Space experiment looks to slow the aging process using nanoparticles
The latest SpaceX Dragon cargo mission to the International Space Station (ISS) included an experiment that could help to combat the ravages of time here on Earth. The European experiment will test how ceramic nanoparticles interact with cells to act as an anti-aging supplement that not only holds promise for alleviating the effects of growing old, but also for combatting chronic illness and space-related stresses for astronauts on prolonged space missions.
The aging process is bafflingly complex, but free radicals play a major role. These are toxic molecules produced as a byproduct of oxygen metabolism that can cause significant damage to cells and tissues in the body through "oxidative stress." The body combats this stress using antioxidants, which are vitamins and minerals that help prevent or slow cell damage.
Examples of antioxidants include vitamin A, vitamin C, vitamin E, beta-carotene, lycopene, lutein, selenium, and manganese, but in hopes of developing a supplement to more effectively combat muscle loss, heart failure, diabetes or Parkinson's disease, the Nano Antioxidants experiment is looking for novel ways to stimulate cells by taking things down to the genetic level.
The focus of this effort is nanoscale ceramic particles called nanoceria, which act like enzymes inside of living cells. According to the researchers, these nanoparticles can act as an antioxidant without repeated doses for up to several weeks – longer than conventional supplements.
A previous experiment to the ISS in September 2017 showed that these particles remain stable and protect muscle cells, while other research focused on their ability to extend the lifespan of flies and human neurons. The new research is a longer-term study that will see them spend six days inside a mini lab, which will double their length of exposure to cosmic radiation and microgravity.
The nanoceria and their host cells are housed inside ESA's Columbus module in a self-contained unit called the Kubik incubator, which maintains a constant temperature of 30° C (86° F). The objective is to see how the samples respond to microgravity and cosmic radiation. Meanwhile, half of the cell samples in the incubator are inside a compact centrifuge that keeps them under artificial gravity equal to that on Earth.

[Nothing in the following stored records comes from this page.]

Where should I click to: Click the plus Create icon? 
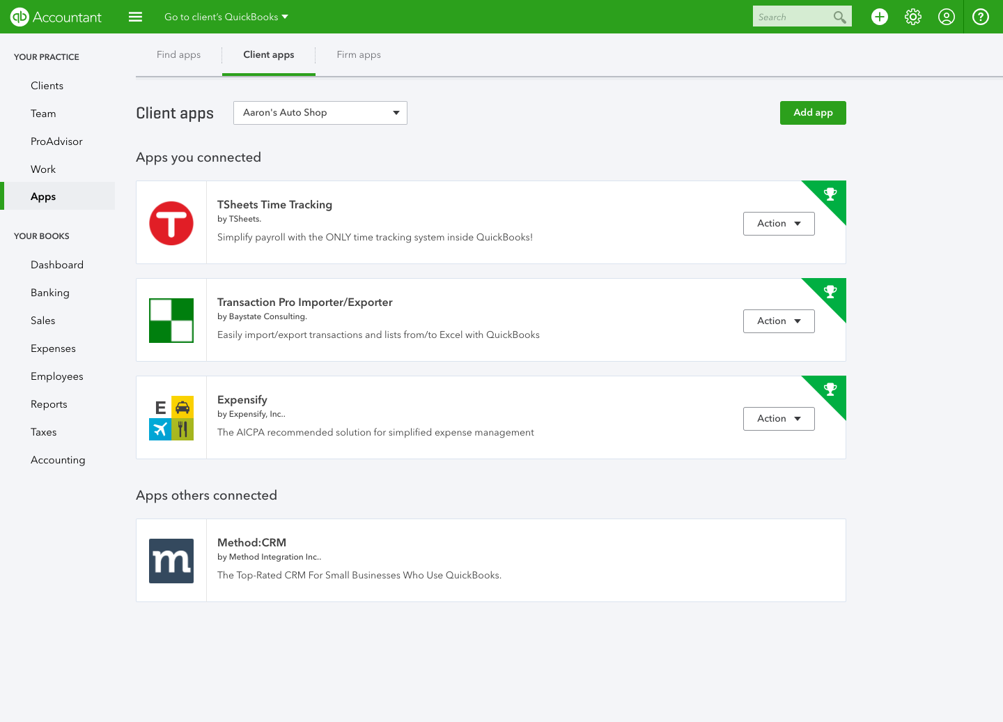click(880, 17)
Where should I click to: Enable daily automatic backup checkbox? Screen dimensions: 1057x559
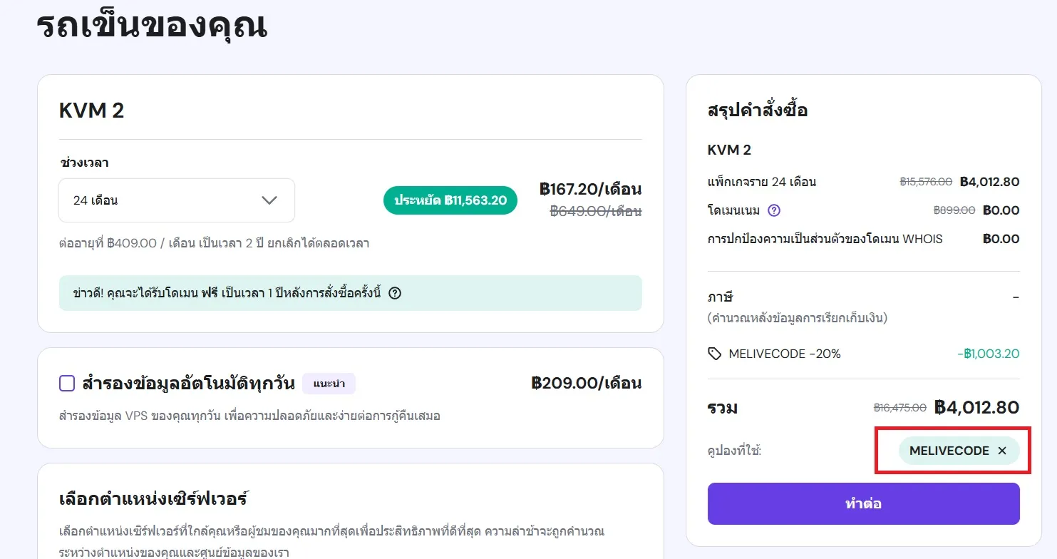(67, 383)
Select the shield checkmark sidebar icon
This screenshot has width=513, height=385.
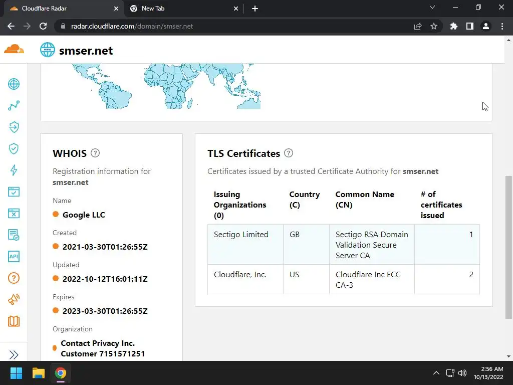[x=14, y=148]
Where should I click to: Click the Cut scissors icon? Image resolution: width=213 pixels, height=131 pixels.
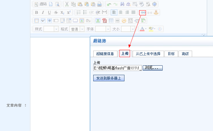[x=67, y=4]
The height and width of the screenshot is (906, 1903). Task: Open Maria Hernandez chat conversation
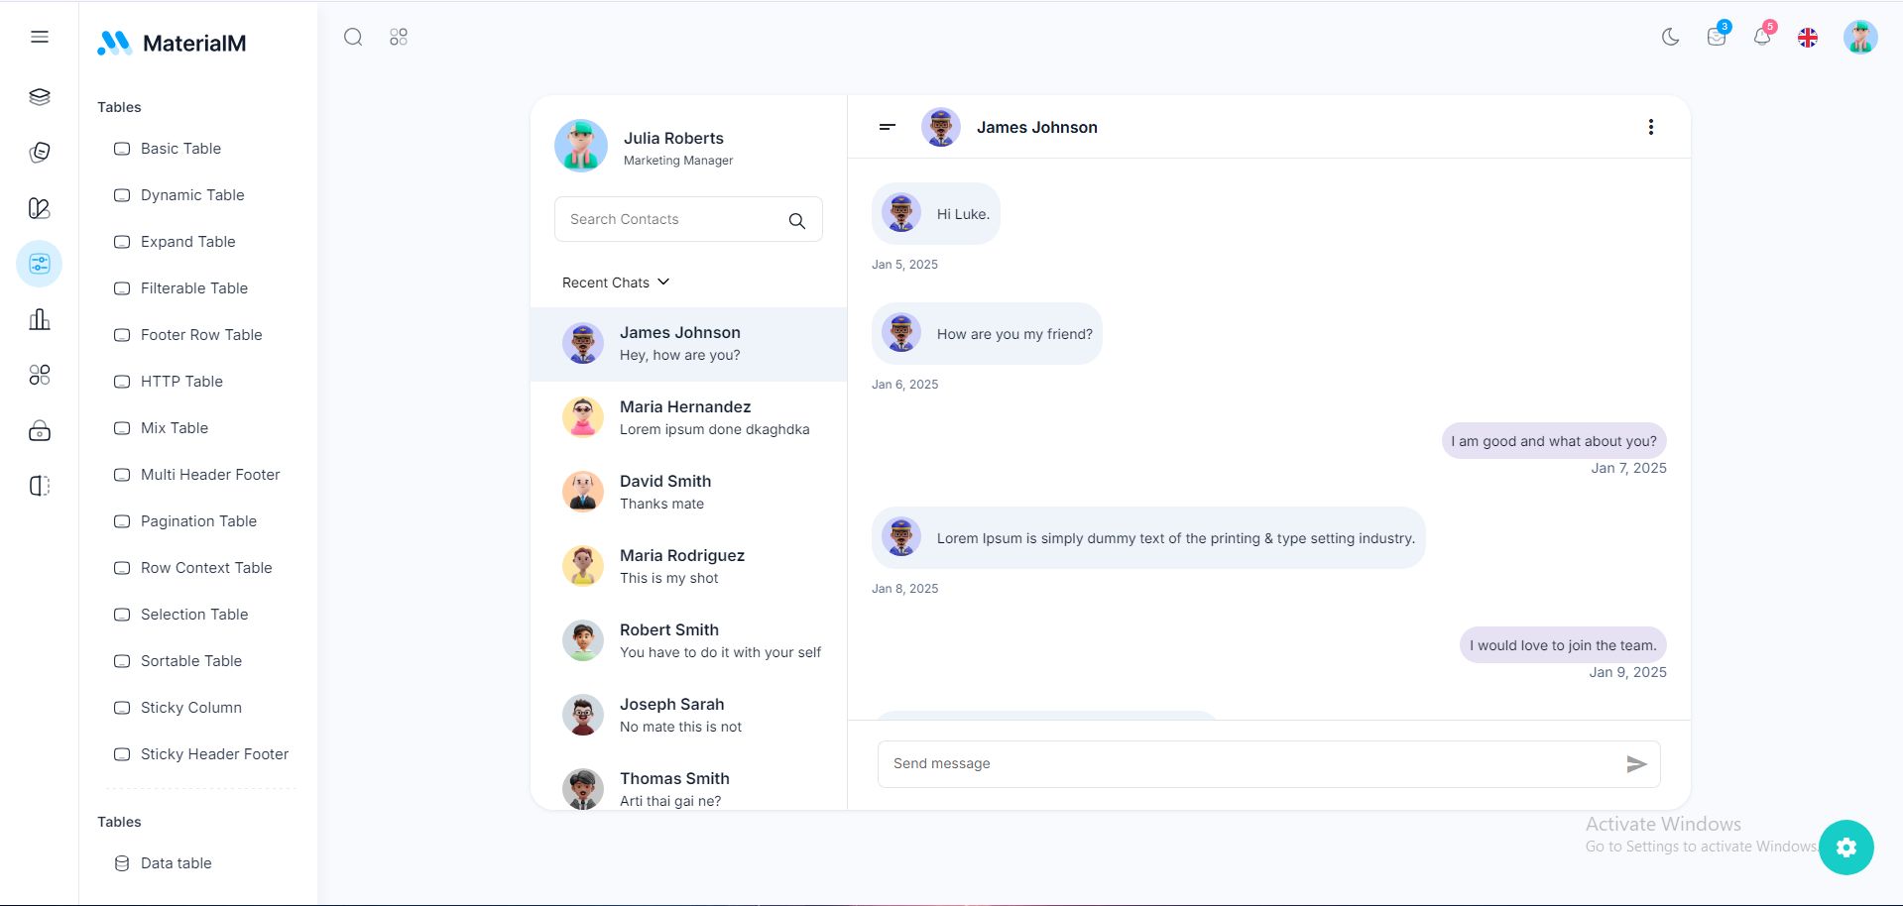coord(688,418)
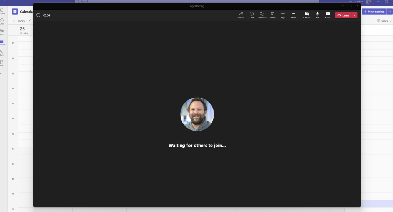Open More actions in meeting toolbar

point(294,15)
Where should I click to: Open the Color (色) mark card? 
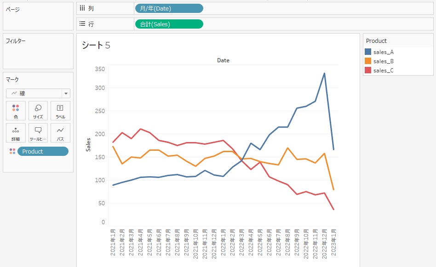pos(16,110)
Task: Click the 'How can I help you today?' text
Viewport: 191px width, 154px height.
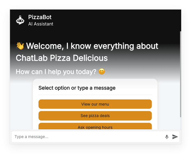Action: (x=56, y=72)
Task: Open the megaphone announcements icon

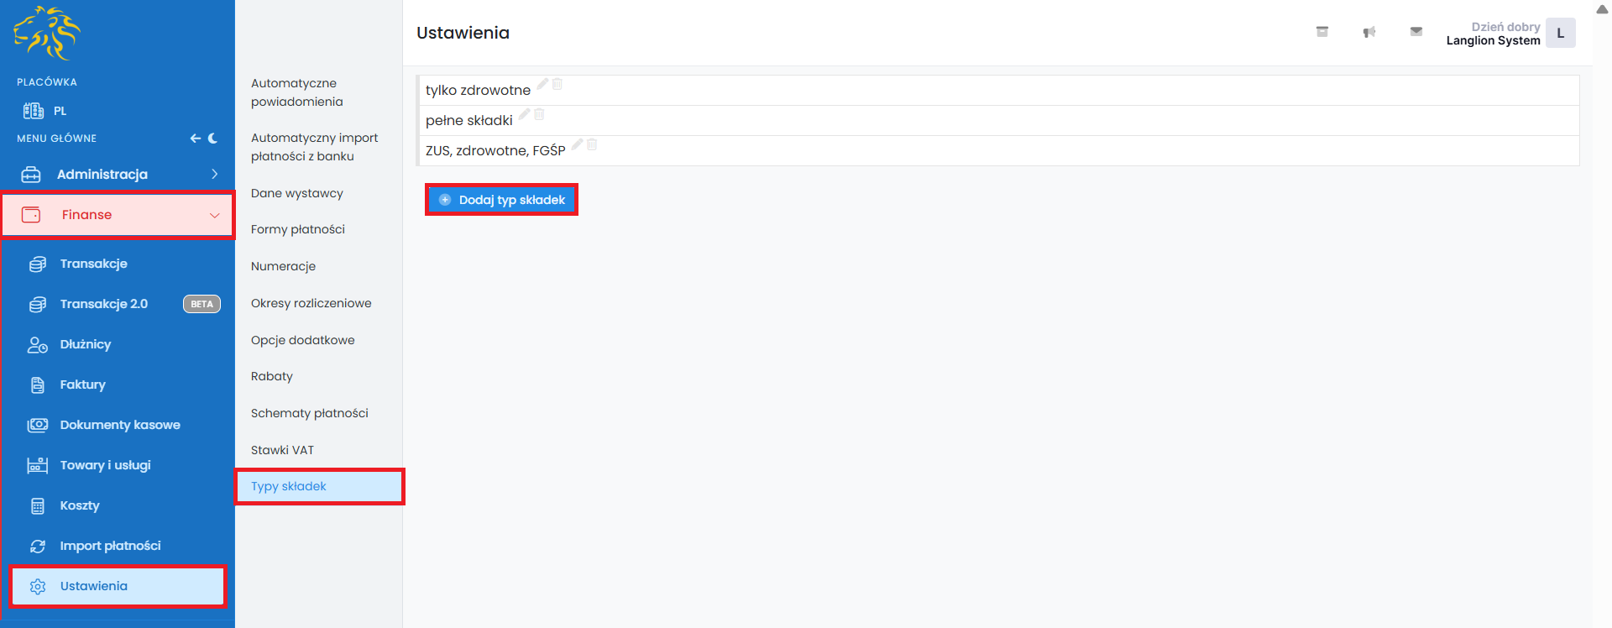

At the end of the experiment, both will be cooled to –80° C (–112° F) to preserve them for later analysis back on Earth. This will include comparing the space-traveling samples to ones grown on Earth under controlled conditions that don't include microgravity or cosmic rays.
According to ESA, the new research will help in develop new supplements that will help astronauts to better combat the effects of long-term deep-space or low-Earth orbit missions. In addition, it could be used to help the elderly here on Earth, as well as those suffering from muscle atrophy, heart disease, diabetes, and Parkinson's disease. ESA adds that the research could also lead to skin treatments that give complexions a youthful glow.